The article can be accessed here.
28 January, 2008
As part of a research project with UnLtd, the foundation for social entrepreneurs, I’m co-organising a session in the RGS-IBG Annual International Conference, 27-29 August 2008, on the geographicla aspects of social enterprise research. The detailed call is:
Social enterprise and social entrepreneurship have grown in quantity and strength in the last decade in the UK. Positioned within ‘Third Sector’ social enterprises are characterised by their business-like approach to social action and have grown in the UK under New Labour. The relevance of social enterprise to Geography has previously been by-passed by particular discourses that debate the political-economic and socio-economic nature of non-state, non-commercial organisations – namely volunteer or non-profit organisations. This work helps to define and map the landscape of the Third sector but is yet to give adequate attention to organisations and individuals who use their entrepreneurial ideas to deliver social change while aiming to be financially sustainable.
There is a need for more social and cultural geographers to examine the nature and emergence of social enterprise/entrepreneurship in the UK. Whilst some work has explored the interrelationships between people, place and volunteering (Milligan, 2007), work on social enterprise/entrepreneurship in this field is scarce.

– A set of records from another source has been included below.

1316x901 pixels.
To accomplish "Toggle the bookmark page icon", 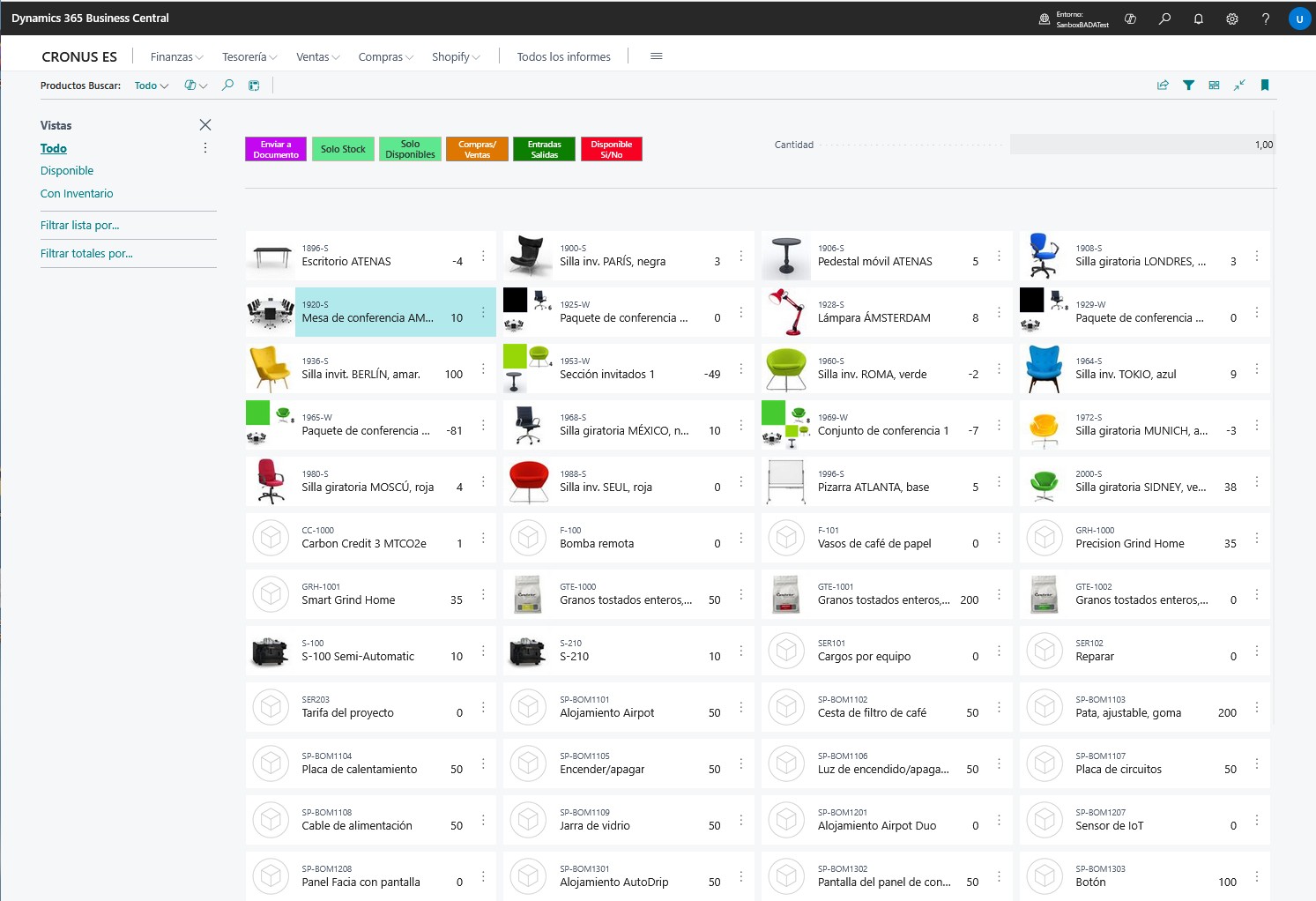I will [x=1265, y=86].
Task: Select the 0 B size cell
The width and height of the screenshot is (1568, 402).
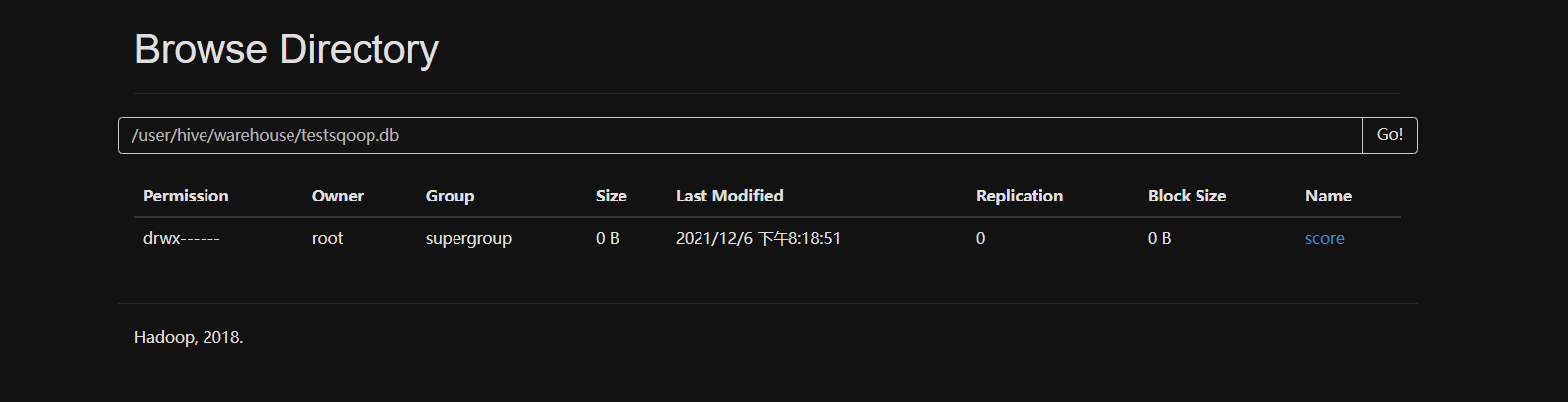Action: [608, 238]
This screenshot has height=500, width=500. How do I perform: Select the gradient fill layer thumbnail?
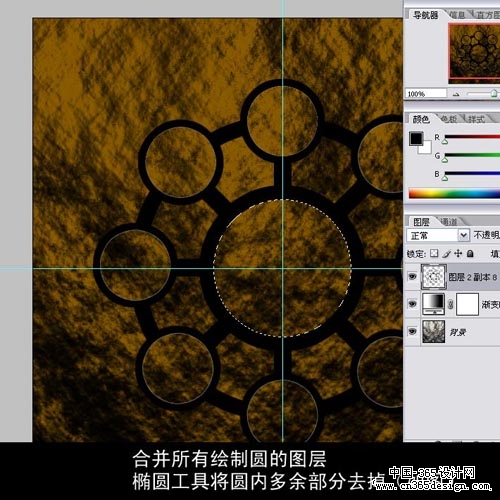coord(433,304)
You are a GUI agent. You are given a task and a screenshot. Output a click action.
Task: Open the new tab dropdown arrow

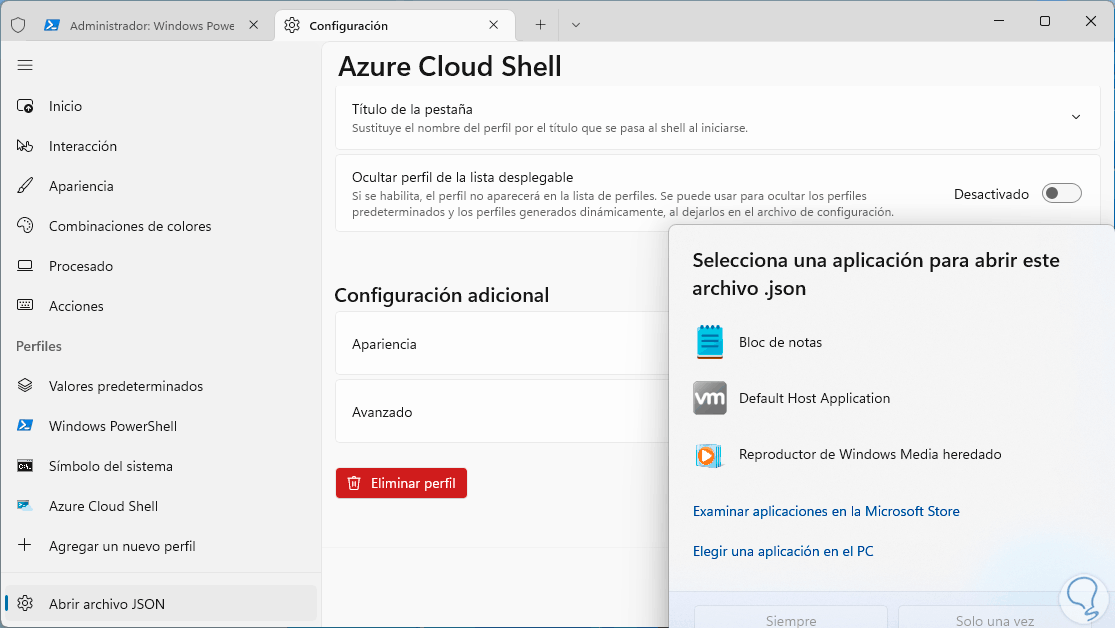pos(576,25)
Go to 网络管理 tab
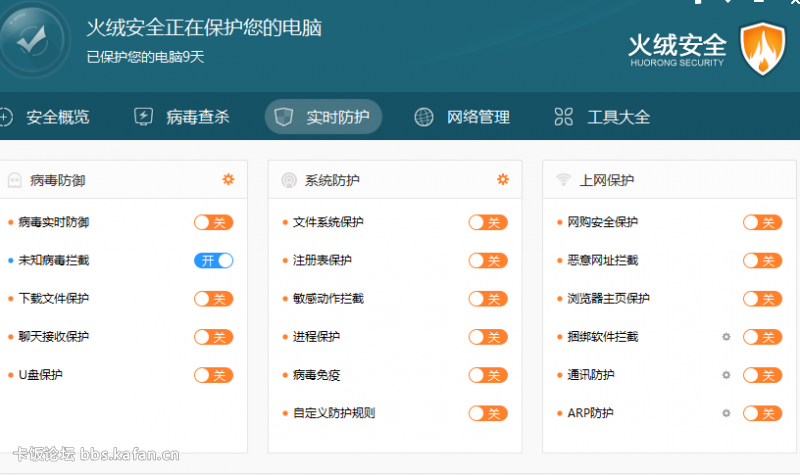The width and height of the screenshot is (800, 475). (x=462, y=117)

Social entrepreneurs identify social need at the local, national and global scales; generate interest from a variety of social, cultural, economic and political spheres; and create tangible/intangible social impacts on individuals, communities, and cultures through their encounters with people, environment and place.
For social and cultural geography, social entrepreneurs not only present the opportunity to revive long-standing debates over agency, community, citizenship, space and place but also to make contributions to recent work on mobility, diasporic geographies, geographies of enchantment and especially to rethink the links between modes of economic activity and the creation of social goods.
This session aims to move current debates in geography, e.g. within geographies of volunteerism, forward by looking at individuals as drivers of social change from a new perspective. This is also pertinent given that social entrepreneurship/enterprise is fast becoming the major force of change in UK society. This session stems from a collaborative research between UCL and a leading supporter of social entrepreneurs (UnLtd), and we want to create a forum for debate about the emergence of and contribution to be made by geographies of social enterprise.
We invite proposals from geographers to present papers on:
- Geographical patterns of social entrepreneurial activities
- The role of Social Enterprise, Voluntarism and Charities in shaping places
- The concepts of space within the third sector, and how its geometry changes as result of social enterprise
- The merits and demerits of mapping social impact
- The relevance of non-spatial mapping to better understand social entrepreneurial activity.
Deadline for title and abstracts (c. 200 words): 10 February 2008
This session is part of two planned sessions about Social Enterprise. The second one is a closed session organise by Dr. Sarah-Anne Munoz, which will focus on Social Enterprise, Social Theory and Geographies of Empowerment.